Visit Sarajevo? No, listen to Sarajevo

For years I wanted to go. Years in which I had heard about the city through newspapers, television or songs.
Curiosity grew and created a sort of attraction that I still do not know right now or ethically correct, but I find it undeniable.
Accustomed to the thousand European capitals boasting unparalleled monuments and beauties all over the world, the approach to Sarajevo (capital of Bosnia Erzigovina) must be different.
Here, there are no monuments capable of letting open, here there are no artistic beauties that seduce tourists, or such dimensions that require visiting days …
Here is the liveliness of a city that has suffered violence, death and destruction.
And although he does not want to be right, I wanted to go to Sarajevo to see all this with my eyes, and I wonder if the charm that emanates from this city is so strong to me because of his (tragic) story or hiding even a ‘Different soul.
Sarajevo is not just its past, but I will not deny that without its history, perhaps, I would not have tried to know it so quickly.
And here’s my opinion. Listen to Sarajevo.

Listen to what is meant for a city that today reaches 700,000 day residents, but only 500,000 residents (these numbers reported by the local guide) remain closed and isolated in themselves during the 1992-1995 Serbian siege.
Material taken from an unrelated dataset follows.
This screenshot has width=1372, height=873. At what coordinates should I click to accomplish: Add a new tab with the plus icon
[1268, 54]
Listen to the voice of a young man 22 telling how his mother in 1992 would leave a 3-year-old child (brother) and a baby in her own (ONLY) ONLY to go looking for water to survive.
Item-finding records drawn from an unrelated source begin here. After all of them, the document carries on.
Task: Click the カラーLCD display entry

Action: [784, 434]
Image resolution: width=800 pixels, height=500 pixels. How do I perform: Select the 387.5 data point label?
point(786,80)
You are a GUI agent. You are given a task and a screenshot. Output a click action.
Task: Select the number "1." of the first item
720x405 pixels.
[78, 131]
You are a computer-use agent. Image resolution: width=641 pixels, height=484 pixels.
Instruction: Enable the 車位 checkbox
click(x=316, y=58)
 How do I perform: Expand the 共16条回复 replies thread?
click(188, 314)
Listen to the young man’s pride in saying, “Yes, my father could have brought us all to Croatia, but he preferred going to fight in the back of the country.”
Listening to how life in a besieged city surrounded by military forces was impossible nowadays as it became a luxury.
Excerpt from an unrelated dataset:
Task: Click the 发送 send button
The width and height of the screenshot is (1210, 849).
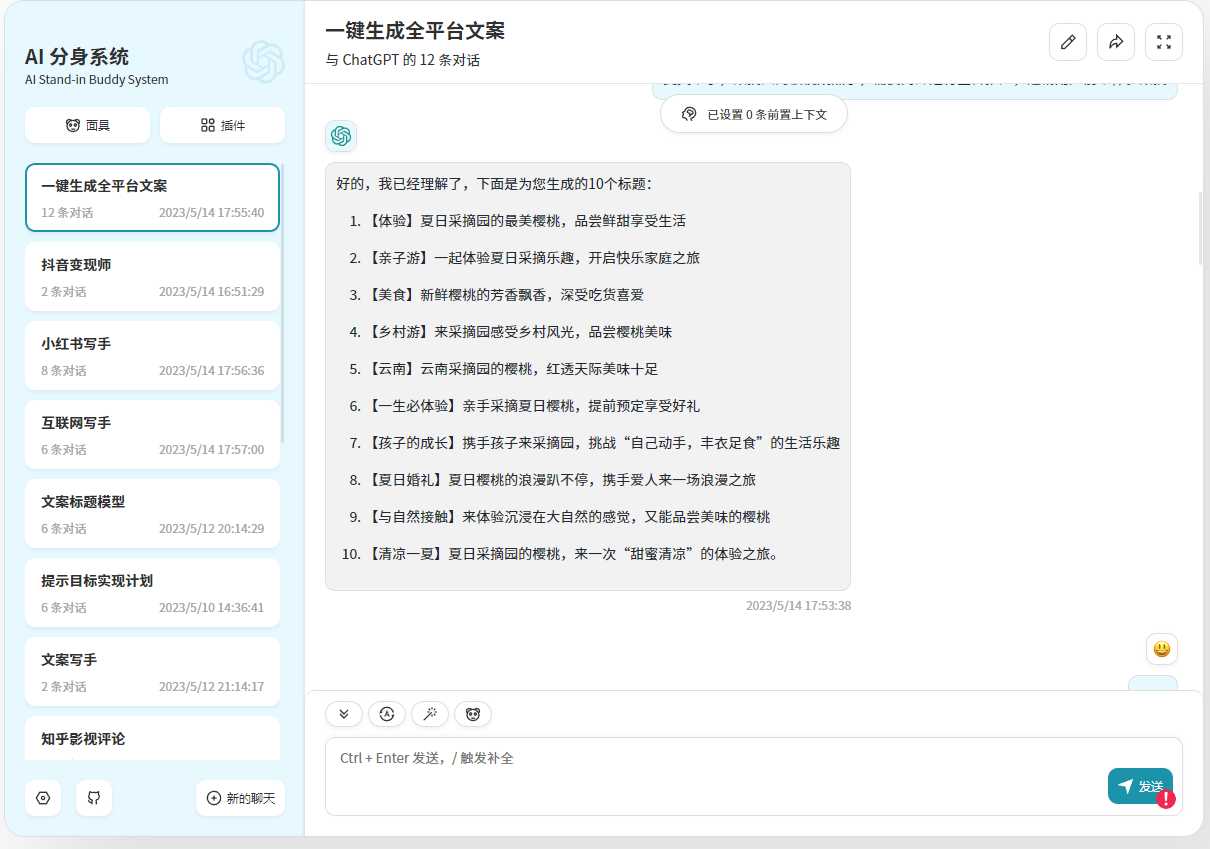Action: pos(1139,786)
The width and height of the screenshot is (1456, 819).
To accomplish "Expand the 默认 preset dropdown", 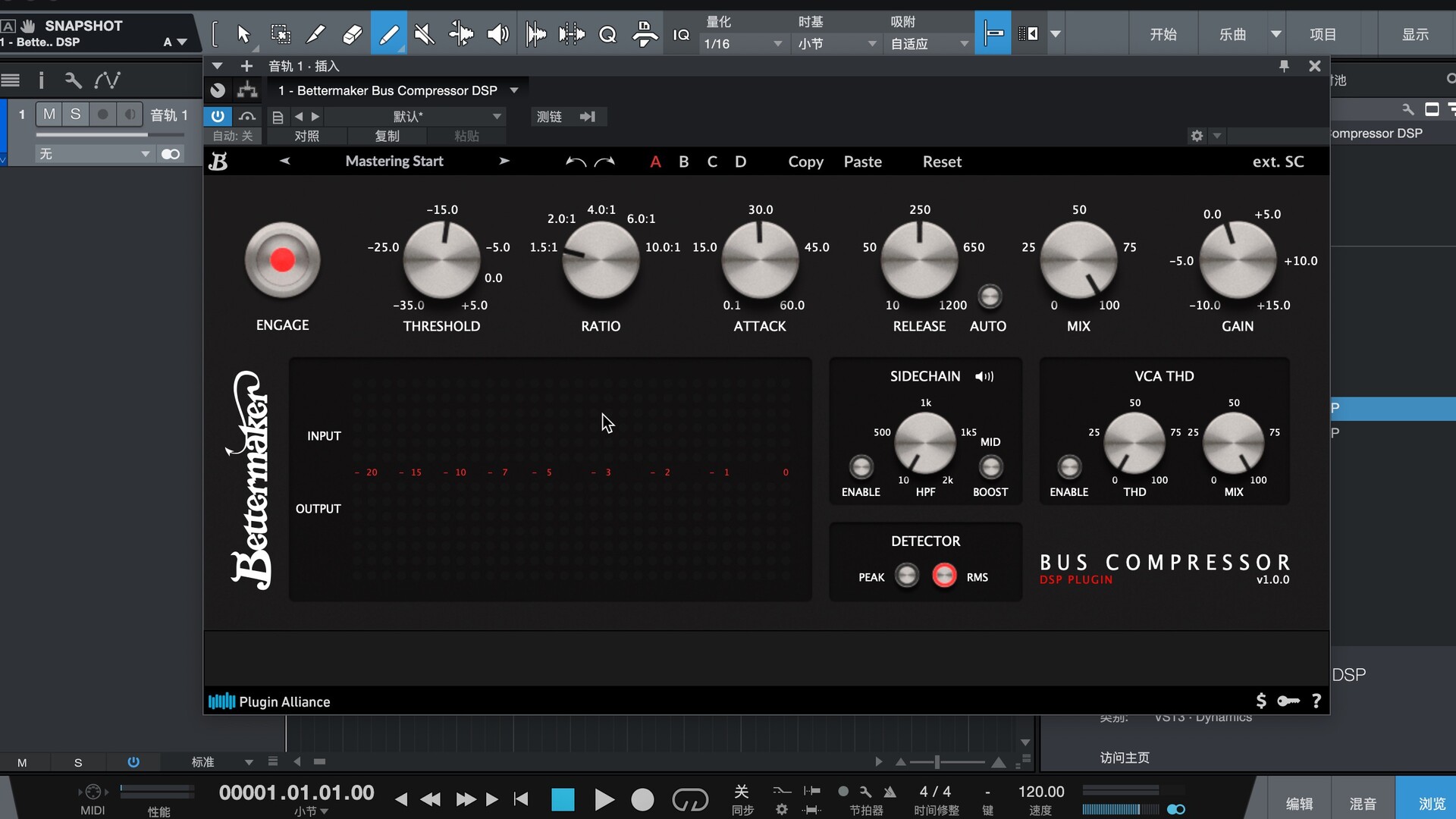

Listen to what it means to be in one’s own city without having the freedom to live without being able to move, without forgetting that the army is around, and will not shoot at other soldiers, but shoot directly to civilians.
… Listen to what it’s like to be afraid of dying simply by walking down the road.
Only by listening you can make sense to the cemeteries you will see in every corner of the city.
“We were locked in our town, and the Serbs killed people but we did not know where to bury them since we could no longer leave and the cemeteries were in the areas occupied by the Serbs. So for the sake of things we had to bury our dead in urban areas. Gardens, parks, soccer fields and everything else on earth. ” Sometimes you will see a garden of 3 meters for 4 turned into an open graveyard.
(The Serbs applied a “tactic” to create stress in the population. Once the city was siege and surrounded the territories, they shot at random on civilians from their stations to kill them.
Random! It was important for them to collapse, not just physically, but above all psychologically).
Only by listening you will discover the history of the Sarajevo tunnel.
A complex story that starts from a simple base: “The city was under siege, we no longer had food, but the only area where life was happening normally was Hrasnica, a village bordering the city but we could not Arrive because there were the Serbs all around. Then, with the help of NATO, we built a tunnel linking the only free zone in the center of Sarajevo. Thousands of people have been saved thanks to that tunnel. ”
(The tunnel was built underground by the inhabitants of the city to allow food supplies and allow many to leave the city. Today, it is possible to visit a 25-meter open section for the public, subject to payment. Inhabitants call it “Life Tunnel”).
Only by listening you will discover the story of “Romeo and Juliet” in Sarajevo.
Two boys. Young. Lovers. Quite a lot. Residents of the Grbavica district who despaired and with the dream of being able to get to the tunnel to find freedom began to run.
To run on the bridge that would take them to the city and then to the tunnel …
And the photo of their bodies no longer lived around the world. And their bodies were left there, visible to all, lifeless, for seven days.
(Grbavica is the northern neighborhood near the mountains that was totally occupied by the Serbs and iron and fire.) Typing on Google image Grbavica you will see how this district was destroyed in its entirety, the most representative district of Sarajevo in war time.
Just listening yes … But do not think you understand. Understanding this is not allowed in a simple human mind, or perhaps it is not for me. Today, Sarajevo has almost rebuilt all the war-torn buildings. It is modern and contemporary, with a new soul that looks to the future. But a past like this can never be deleted and listening to it is an experience that will hardly leave you equal before. Also for this, it must be done.